In this blog, we will explore the key pillars of observability - logs, metrics, and traces - and answer the following questions -
Why do we need each of them and what are their limitations?
When/ at what stage of a company do each of these become relevant?
How does AI impact this construct now?
Understanding Logs, Metrics and Traces
The goal of observability is to give us visibility into our systems so we can understand its behaviour. In a modern observability stack, 3 types of telemetry data are widely considered fundamental - metrics, logs, and traces.
Let us take a quick look at each of them
Logs are the ‘what’ - Logs give us records & information around events that occurred within a system.
Metrics are the ‘how much’ - Metrics give us quantitative measures of system behavior and events.
Traces are the ‘where’ - Traces track a request through a system, mapping out the path and interactions across multiple services.
These data types didn’t come into existence by accident. The need for them has grown with the evolution of a distributed software environment with 10s of microservices.
Logs: The What?
Logs are the most common among the three. They've existed since the beginning of computing systems and continue to be a primary reference point whenever a problem arises.
Logs are event-based - they record events as they occur, and capture additional metadata about the event. Logs are super simple to generate - they are just text printed into a log file - and developers have flexibility on what level of detail they want to print about each event, so logs often end up being highly granular.
As a result, logs are incredibly versatile and are the most common telemetry data set used for any detailed examination into system occurrences - all kinds of investigations, troubleshooting and debugging, security audits etc.
However logs have some limitations. Issues with logs typically arise under two conditions - a) scale, and b) distributed systems
Limitations of Logs
Logs are typically unstructured text, and become unwieldy to use at scale. Imagine eyeballing and thousands of log lines to understand what happened.
In distributed systems, logs get broken up. Now we have several different application components printing their own log files independently, and stitching them together to understand what actually happened is very hard
Logs also easily increase in volume and often become highly expensive to process and store
Metrics: The How Much?
While logs are detailed text files that give us insights into specific events, we still need a system to track overall system health and performance over time, and alert us when something is off. This is where metrics come in handy.

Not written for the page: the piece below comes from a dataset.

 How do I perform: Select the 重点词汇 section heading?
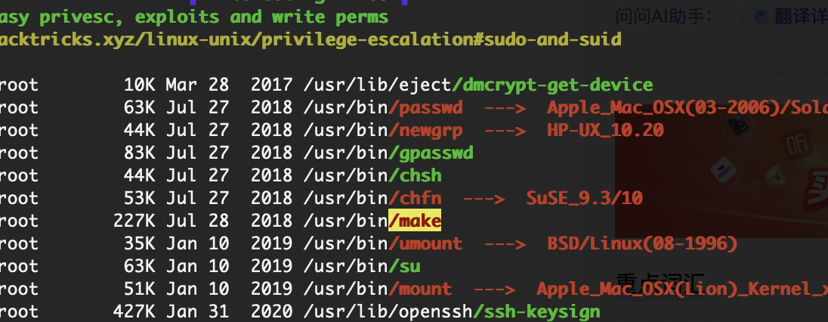(660, 282)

Metrics capture quantifiable characteristics of a system such as throughput, CPU utilization or memory consumption, over a period of time. They are the statistics of the different systems stored as time-series data. Because running queries on time-series databases is much faster than with log data, metrics are an effective data structure for us to set up alerts around, as we need alerts to let us know asap when something unexpected is happening.
Anatomy of a Metric
Here are the fields that generally make up a metric - the name of the metric, the value, the timestamp, and any other labels that need to be attached to the metric to indicate context about the metric (e.g., the name of the service the metric belongs to).

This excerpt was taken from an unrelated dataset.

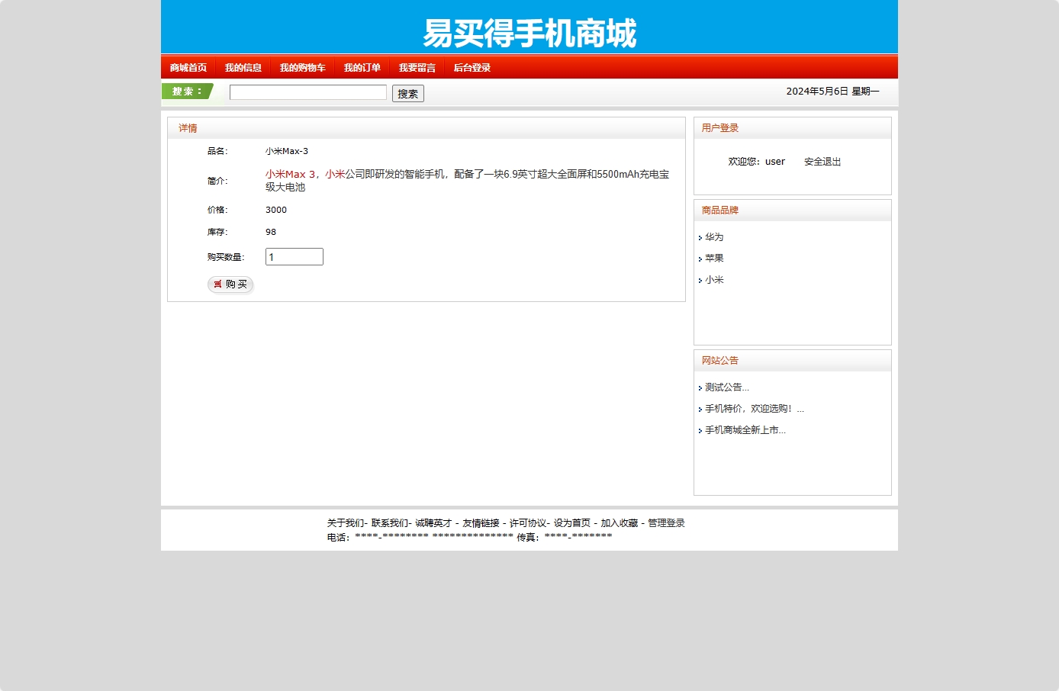Click the arrow bullet beside 测试公告
Viewport: 1059px width, 691px height.
(701, 387)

While metrics are an effective monitoring mechanism and help us identify statistical anomalies, they have their limitations too.
Limitations of metrics
The main limitation of metrics is that they do not help us understand why an issue or anomaly is occurring. For example, they just tell us throughput for our service is now zero. To understand why, we often need more information - from either logs or traces.
Traces: The Where?
In distributed systems, a single request passes through multiple components, and all components interact with each other in many different ways. In these modern software systems, metrics and logs fail in providing sufficient visibility. Neither metrics not logs tell us anything about how the components are interacting with each other. Metrics track some metrics about each individual component, and logs just tell us what is happening within each individual component
Enter distributed traces.
A distributed trace provides a view of the request from its point of origin through all the services it interacts with, right to the final output. Distributed traces provide insight into how services interact with each other, which gives us a more holistic view of our systems.
Limitations of Traces
Distributed tracing is harder to implement than logs and metrics. Tracing needs to be implemented in a chain of services together so the trace doesn't break and this requires more organizational alignment.
The size of a distributed trace can be high, so companies often end up sampling a selection of traces for storage, which limits the utility of traces. Configuring the right sampling strategy is a complex undertaking.

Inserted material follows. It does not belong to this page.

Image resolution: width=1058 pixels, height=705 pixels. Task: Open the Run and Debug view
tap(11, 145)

These limitations have somewhat slowed the adoption of distributed tracing although it seems to be accelerating now. Read this for an assessment of the pros and cons of distributed tracing and what the future holds.
There has been some push in some companies, to replace logs with traces instead. The thinking is that traces with mode details appended are just structured logs, with better visibility into interactions. While early yet, we are likely to see log volumes reduce with time and trace volumes go up. Not because we stop logging entirely, but because logs get attached to traces, and that information might potentially move from logging systems to tracing platforms. Refer this blog- Can Distributed Tracing Replace Logging? - for an exploration of the topic
Given each of metrics logs and traces have their own utility and limitations, it has become common practice to use all 3 of them together to complement each other, and hence they are referred to as the 3 pillars of observability.
Other Observability data types
In addition to these, there are several other types of telemetry data we collect that feed into a modern observability stack. These components enable more detailed insights into different aspects of system behaviour and supplement the data provided by pure-play logs, metrics, and traces.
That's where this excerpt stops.